Despite Seymour’s reassurances that the safeguards included in the Bill are sufficient, reading the Bill reminds me that international experience shows that no safeguard has proven safe enough, and that legalisation of euthanasia or assisted suicide creates unreliable categories, that are subjective and easily expanded.
The Bill provides the option of euthanasia for any New Zealander, aged over 18, who has “a terminal illness or grievous and irremediable medical condition.” If this terminology strikes you as vague, you’d be right.
Terminology like “irremediable medical condition” creates two categories of people in our society.
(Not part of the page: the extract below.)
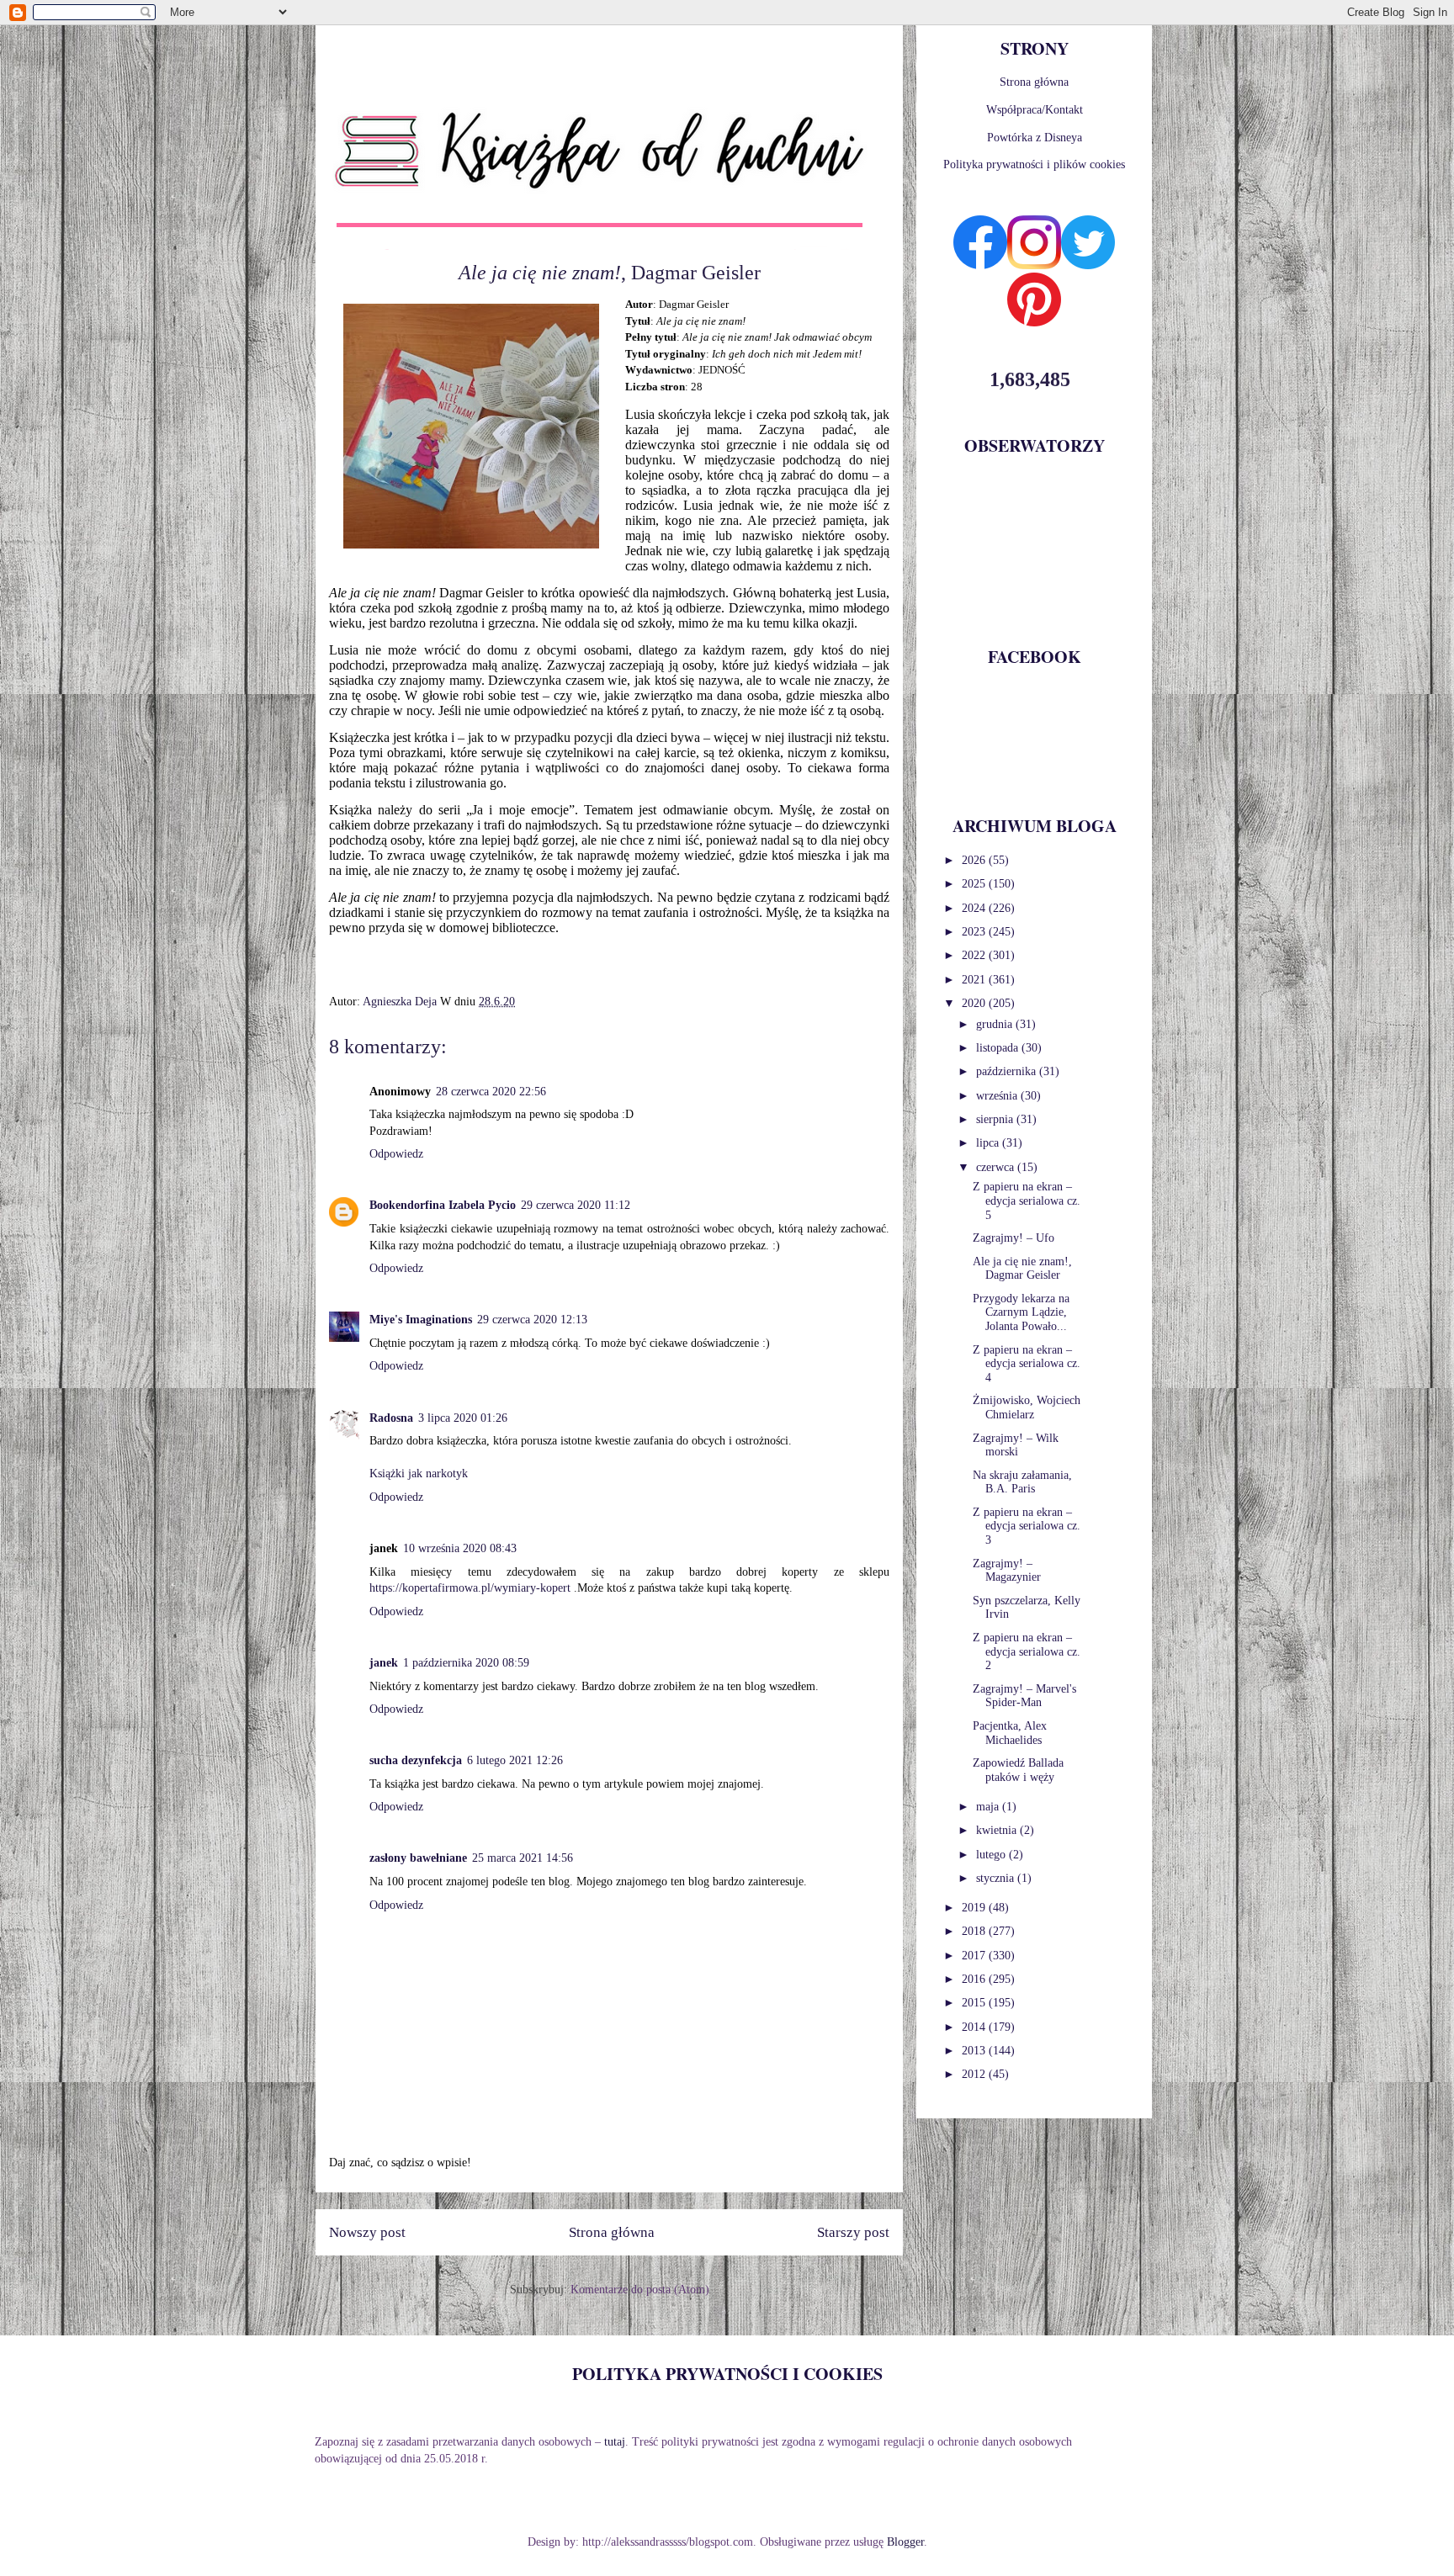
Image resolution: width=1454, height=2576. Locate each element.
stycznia (996, 1878)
Those whose lives we deem worthy of protection by refusing access to euthanasia or assisted suicide even if they wanted to end their life, and those for whom we think suicide might be thinkable. Creating this distinction between people we’d like to stop from trying to kill themselves, and those we would assist, is hugely troublesome.
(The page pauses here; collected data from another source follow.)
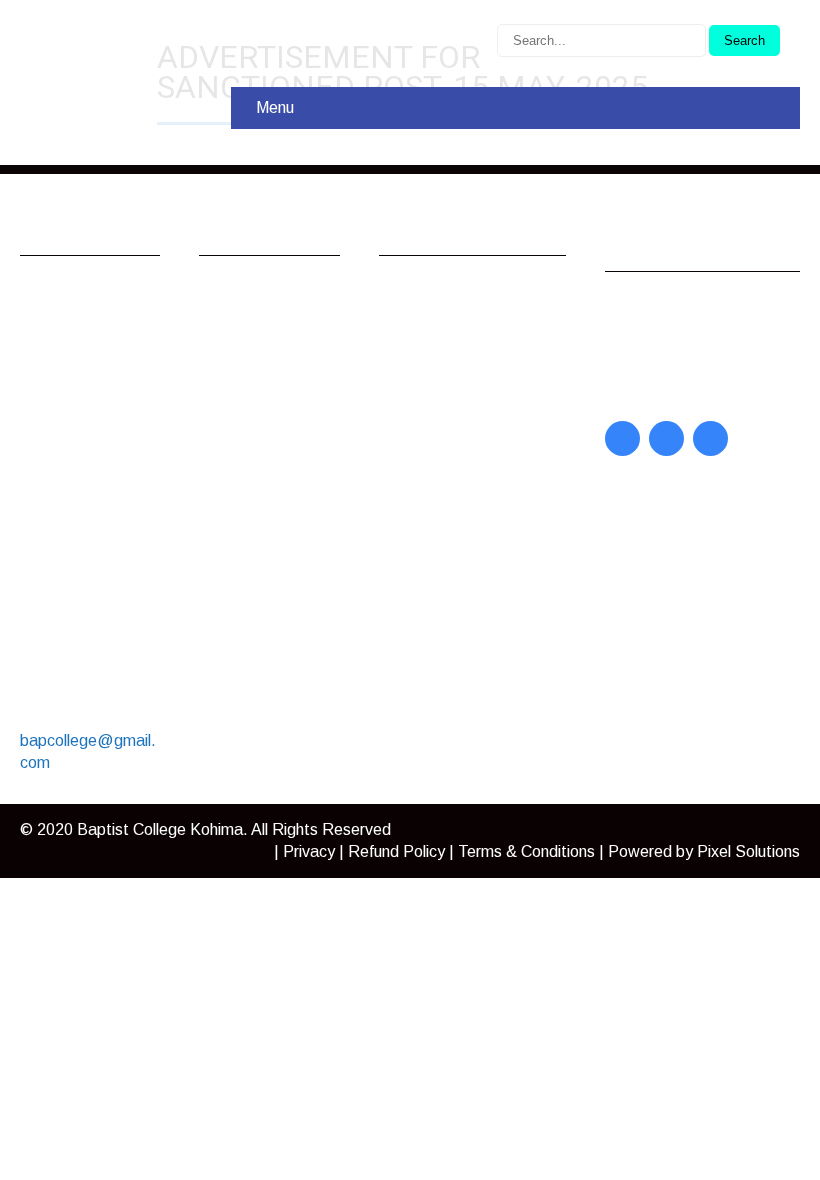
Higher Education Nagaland (459, 382)
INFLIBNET (442, 319)
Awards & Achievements (269, 352)
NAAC (421, 445)
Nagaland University (470, 293)
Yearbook (659, 361)
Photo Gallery (267, 541)
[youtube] (666, 438)
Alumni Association (260, 304)
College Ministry (274, 389)
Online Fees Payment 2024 (271, 478)
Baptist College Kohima (160, 829)
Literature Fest (272, 441)
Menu (275, 107)
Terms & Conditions (526, 851)
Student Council (274, 515)
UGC (416, 345)
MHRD (423, 419)
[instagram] (710, 438)
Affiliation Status (457, 471)
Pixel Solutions (748, 851)
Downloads (258, 415)
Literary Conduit (681, 335)
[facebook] (622, 438)
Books (647, 387)
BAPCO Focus (676, 309)
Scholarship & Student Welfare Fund (277, 589)
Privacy (309, 851)
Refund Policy (396, 851)
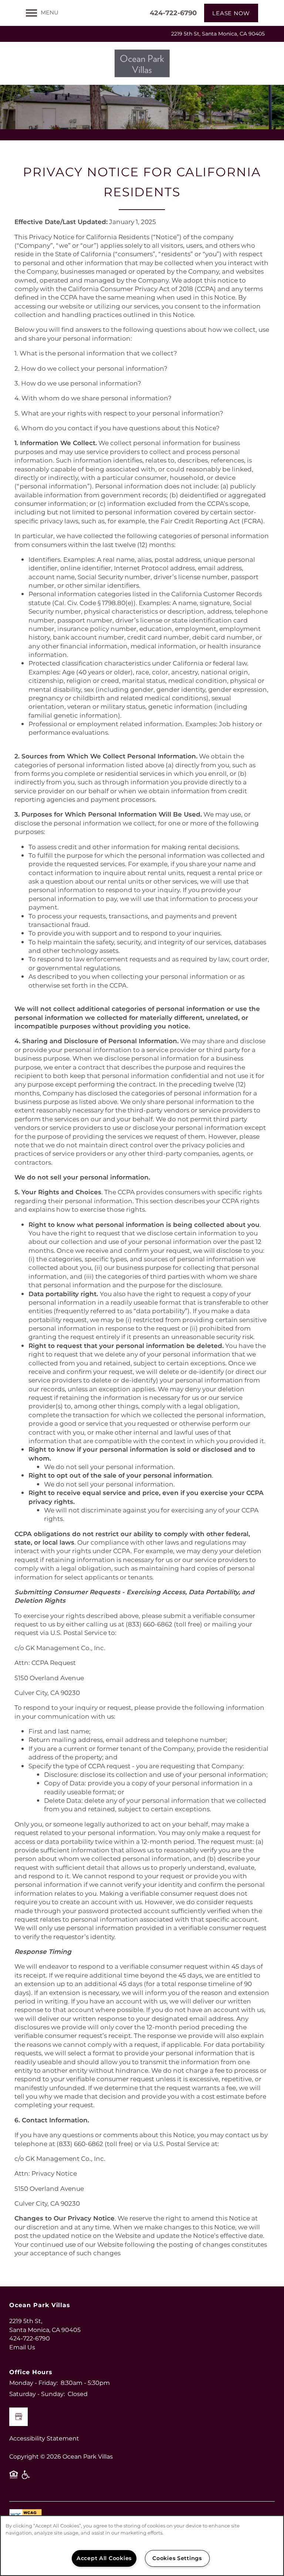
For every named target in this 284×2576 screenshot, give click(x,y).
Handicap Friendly (26, 2477)
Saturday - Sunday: (37, 2394)
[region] (142, 2545)
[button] (231, 13)
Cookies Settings (177, 2558)
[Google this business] (18, 2417)
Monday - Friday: (33, 2383)
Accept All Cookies (104, 2558)
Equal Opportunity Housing (13, 2477)
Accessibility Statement (44, 2438)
Even advocates of euthanasia would agree that there must be categories, that some people should be prevented from accessing euthanasia or assisted suicide. But where, and how, would we honestly draw that line? Advocates for this Bill would say that these categories are clear cut, that doctors can easily determine who does have a terminal illness or irremediable medical condition and who does not. But this simply isn’t possible. Wherever you draw the legal boundary, there will always be people who end up just outside of it, and feel strongly they shouldn’t be excluded from procedures available to others. This is what leads to the “category creep” we have seen in The Netherlands, where, 17 years after legalisation, people can now be assisted in suicide because of their struggles with alcoholism and depression.
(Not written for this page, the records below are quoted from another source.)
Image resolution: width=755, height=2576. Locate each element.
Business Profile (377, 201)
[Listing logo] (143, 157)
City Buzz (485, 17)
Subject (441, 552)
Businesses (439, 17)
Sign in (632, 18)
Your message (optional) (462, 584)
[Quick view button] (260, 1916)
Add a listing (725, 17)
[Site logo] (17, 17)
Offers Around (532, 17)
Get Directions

Seymour’s bill states that euthanasia would also be available to terminally ill patients, but only when they are likely to die within six months. At first glance this seems a reasonable and rigorous safeguard, but only if we can actually make these kinds of medical predictions accurately in all cases. As palliative care specialist Sandy MacLeod asserts:
In the final days of life an estimated time and date of death may become more accurate, but in the weeks and months prior this is an estimate and could be completely incorrect.
I witnessed the reality of this uncertainty when a family friend was diagnosed with cancer and given only a few months to live. More than five years later, she is in remission, has seen her kids finish school and head to university, enjoy life, work, and holidays. She is now healthy and cancer free. Imagine if such a law had been in effect when she received her prognosis.
Uncertainty and lack of control surround issues of end of life care. We want to know what it will be like, how much we will suffer and whether life will still hold value. These are important and good questions, but while many reasonable and compassionate people promote euthanasia and assisted suicide as a solution, they forget or downplay several crucial elements. They forget that life with a grievous and irremediable condition such as Alzheimer’s, a disability, or depression still has inherent dignity and worth, and that a terminal diagnosis does not always have the timeline we might expect.